Plants have a wide range of active secondary metabolites that are frequently utilized to treat cancer. For the research, Dalbergia sissoo Roxb. ex DC. leaves (DS) were hydromethanolically extracted, and their phytochemical content was determined. Total phenolics and flavonoids were quantified along with the measurement of in vitro antioxidant and cytotoxic activities. The bioactive components in the extract were identified with the use of Gas Chromatography with High-Resolution Mass Spectrometry (GC-HRMS). The crude extract contained 177.500 ± 0.019 mg/ml of flavonoids and 296.122 ± 0.002 mg/ml of Gallic Acid Equivalent (GAE) phenolics. Moreover, plant crude extract showed significant 2,2-diphenyl-1-picrylhydrazyl (DPPH) activity (IC₅₀, 14.06 ± 0.18 μg/ml), 2,2′-azino-bis (3-ethylbenzothiazoline-6-sulfonic acid) [ABTS] activity (IC₅₀, 25.97 ± 1.04 μg/ml), superoxide scavenging activity (IC₅₀, 149.91 ± 0.39 μg/ml), and hydrogen peroxide scavenging activity (IC₅₀, 133.37 ± 2.30 μg/ml). The thermogravimetric analysis (TGA) and differential scanning calorimetry (DSC) methods were used to confirm the presence of phenolic compounds. DS effectively scavenges nitric oxide. The crude extract of DS exhibited good cytotoxic effects on lung cancer cells (A549) with an IC₅₀ value of 90.56 ± 2.32 (μg/ml), and less toxicity on normal lung cells (WI-38) with an IC₅₀ value of 381.10 ± 1.58 (μg/ml). IC₅₀ value of methotrexate (the standard drug) was 10.20 ± 1.82 μg/ml on A549 cells and 26.21 ± 1.14 μg/ml on WI-38 cells. Various staining techniques [4, 6-diamidino-2-phenylindole (DAPI), Acridine orange/Ethidium Bromide (AO/EB) staining, Giemsa staining] were used to determine the plausible mechanism of DS to induce apoptosis.
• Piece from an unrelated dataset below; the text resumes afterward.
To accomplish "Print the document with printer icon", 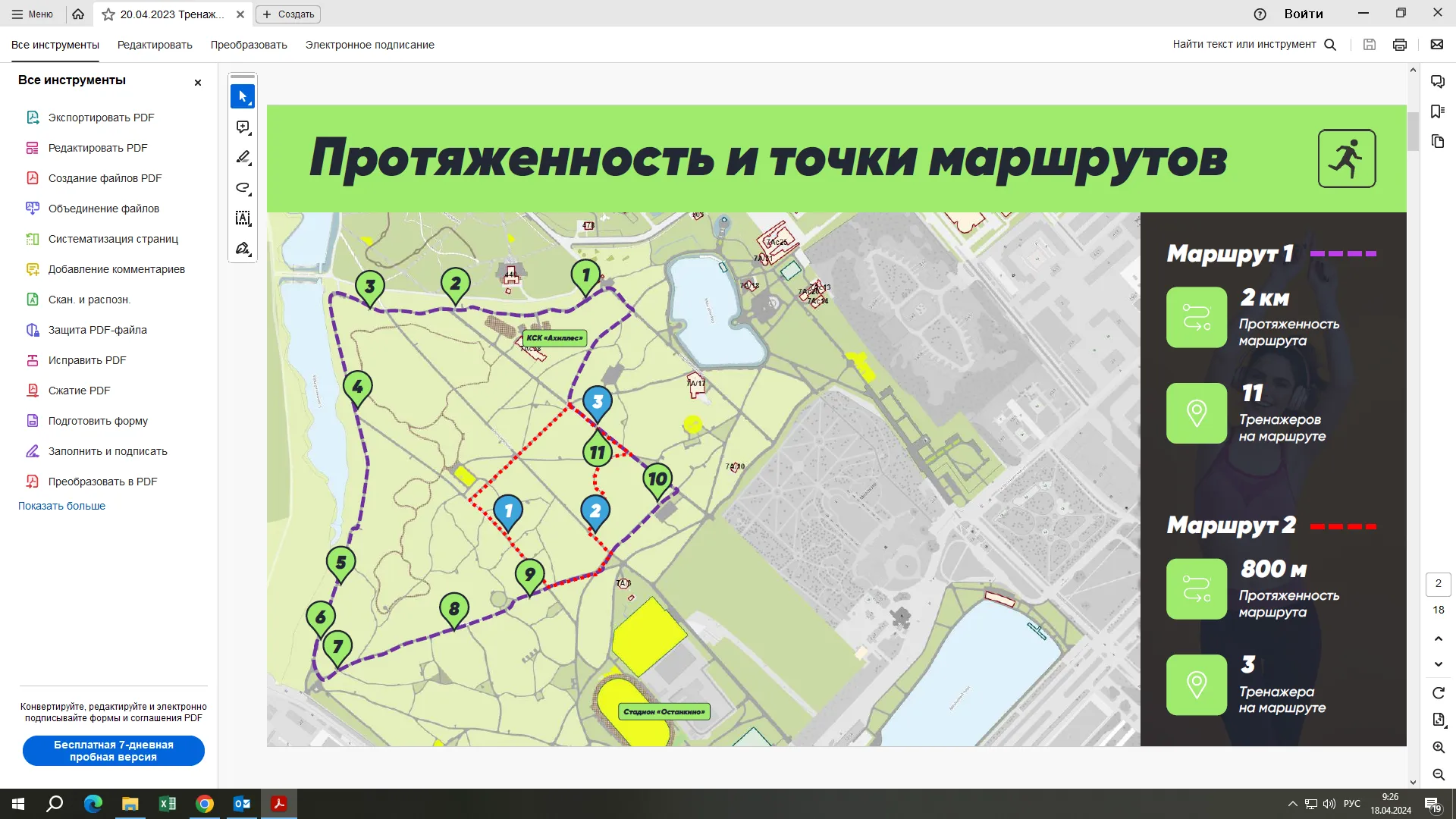I will click(1399, 45).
The inhibiting mechanism of the crude extract was further demonstrated by the clonogenic assay and qualitative and quantitative measurements of Reactive Oxygen Species (ROS). Real-time polymerase chain reaction (RT-PCR) analysis revealed the induction of apoptosis in A549 cells through the activation of caspases 9 and 3 together with TRAIL receptors. In a nutshell, hydromethanolic extract of DS resulted in distinct apoptotic morphological alterations, ROS production, the initiation of apoptosis via activating the TRAIL receptors, caspase 9 and 3, and the suppression of colony formation in A549 cells.
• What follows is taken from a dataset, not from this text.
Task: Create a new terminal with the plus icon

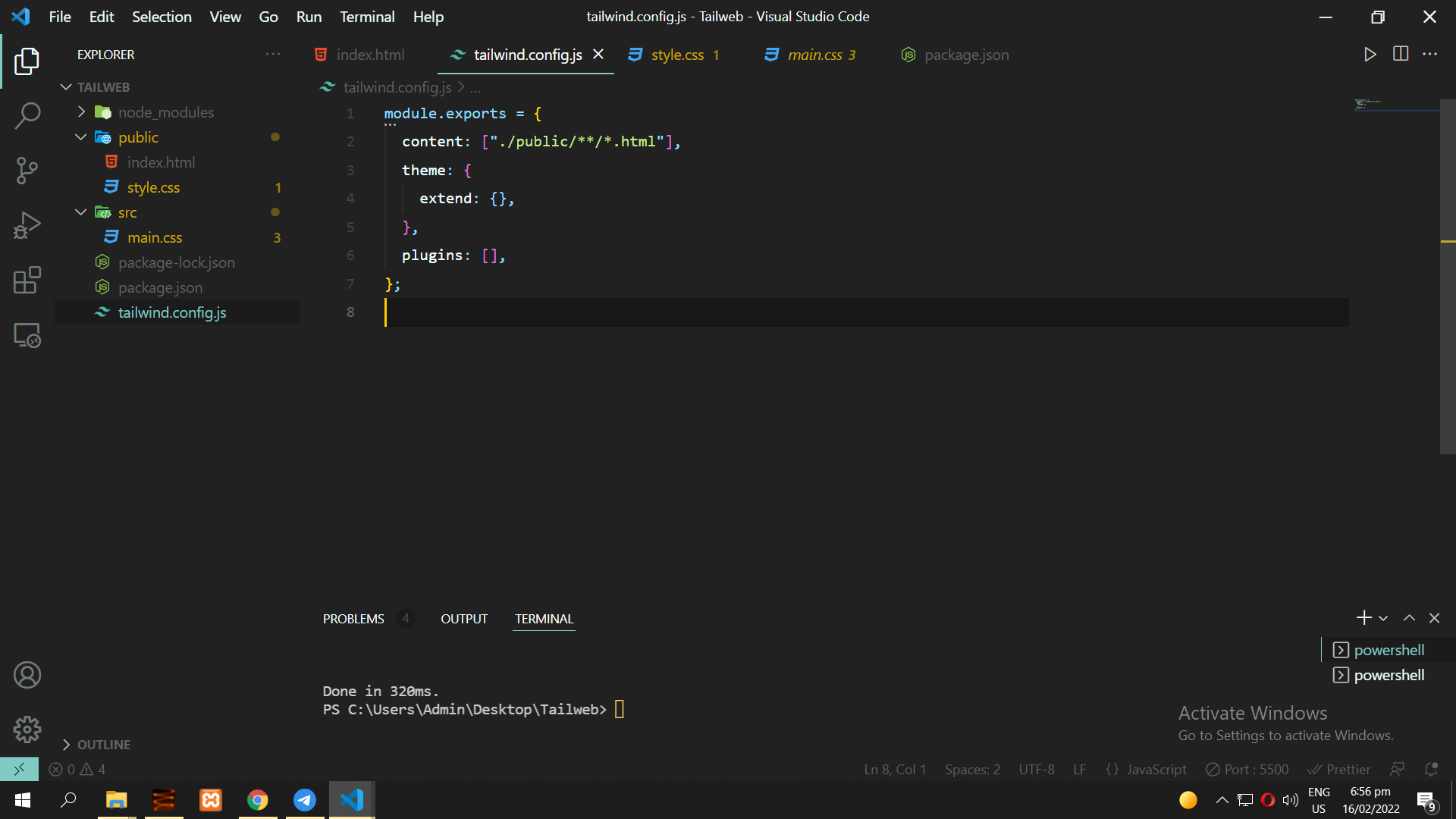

植物具有多种活性次生代谢产物，常用于治疗癌症。对于这项研究，Dalbergia sissoo Roxb。前 DC。对叶子（DS）进行加氢甲醇提取，并测定其植物化学成分。总酚类和黄酮类化合物的定量以及体外抗氧化和细胞毒性活性的测量。使用气相色谱法和高分辨率质谱法 (GC-HRMS) 鉴定提取物中的生物活性成分。粗提物含有 177.500 ± 0.019 mg/ml 类黄酮和 296.122 ± 0.002 mg/ml 没食子酸当量 (GAE) 酚类物质。此外，植物粗提物显示出显着的 2,2-二苯基-1-三硝基苯肼 (DPPH) 活性 (IC ₅₀ , 14.06 ± 0.18 μg/ml)、2,2'-azino-bis (3-乙基苯并噻唑啉-6-磺酸) [ABTS] 活性（IC ₅₀ , 25.97 ± 1.04 μg/ml）、超氧化物清除活性（IC ₅₀ , 149.91 ± 0.39 μg/ml）和过氧化氢清除活性（IC ₅₀ , 133.37 ± 2.30 μg/ml）。使用热重分析（TGA）和差示扫描量热法（DSC）方法确认酚类化合物的存在。DS 有效清除一氧化氮。DS粗提物对肺癌细胞（A549）具有良好的细胞毒作用，IC ₅₀值为90.56±2.32（μg/ml），对正常肺细胞（WI-38）毒性较小，IC ₅₀值为381.10 ±1.58（微克/毫升）。甲氨蝶呤（标准药物）对A549细胞的IC _{50值为10.20±1.82μg/ml，对WI-38细胞的IC 50 值为26.21±1.14μg/ml。}使用各种染色技术[4, 6-二脒基-2-苯基吲哚 (DAPI)、吖啶橙/溴化乙锭 (AO/EB) 染色、吉姆萨染色] 来确定 DS 诱导细胞凋亡的合理机制。通过克隆形成实验和活性氧（ROS）的定性和定量测量进一步证明了粗提物的抑制机制。实时聚合酶链反应 (RT-PCR) 分析显示，通过激活 caspase 9 和 3 以及 TRAIL 受体，诱导 A549 细胞凋亡。简而言之，DS 的氢甲醇提取物导致明显的细胞凋亡形态改变、ROS 产生、通过激活 TRAIL 受体、caspase 9 和 3 启动细胞凋亡，并抑制 A549 细胞中的集落形成。